Mogłoby się wydawać, zmiany dotyczące produktów obecnych w ofercie nie są aż tak duże. Kiedy jednak posłuchamy starszych i nowszych wersji szybko dojdziemy do wniosku, że to jednak odmienne urządzenia. Oczywistą zmianą jest projekt plastyczny, ale to on „ustawia” odbiór tych urządzeń. Obudowy mają bardzo dobre proporcje oraz kształty i dostępne są w siedmiu atrakcyjnych kolorach; urządzenia w teście – przedwzmacniacz Sagita i wzmacniacz mocy Titania Power – miały wspaniały kolor o firmowej nazwie Evergreen. Góra, tył oraz puszki transformatorów w każdej z wersji są matowoczarne.

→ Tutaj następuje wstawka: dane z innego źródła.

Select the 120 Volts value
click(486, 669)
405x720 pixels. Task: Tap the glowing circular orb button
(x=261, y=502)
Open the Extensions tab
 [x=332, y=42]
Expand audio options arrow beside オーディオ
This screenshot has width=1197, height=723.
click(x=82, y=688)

Choć już o tym pisaliśmy przy okazji testu wzmacniacza Silver Luna Evolution, przypomnijmy, że za projekt odpowiedzialni byli Tomasz Pydo, Katarzyna Borkowska, Jacek Nosiła i Jan Wilczak. Osobne ekipy przygotowały katalog i współpracowały przy projekcie technicznym. Nowe jest również logo, które wyszło spod ręki Dominiki Wysogląd. Jak mówiłem, to złożona, kompleksowa praca, która przyniosła wspaniały efekt. Jak czytamy, zespół bazował na wcześniejszym projekcie, który wydał im się „interesujący ze względu na swój minimalizm”. Ważne było również to, że założyli, iż lampy powinny pozostać wyeksponowane, ponieważ to jedna z przyczyn, dla których lubimy tego typu konstrukcje.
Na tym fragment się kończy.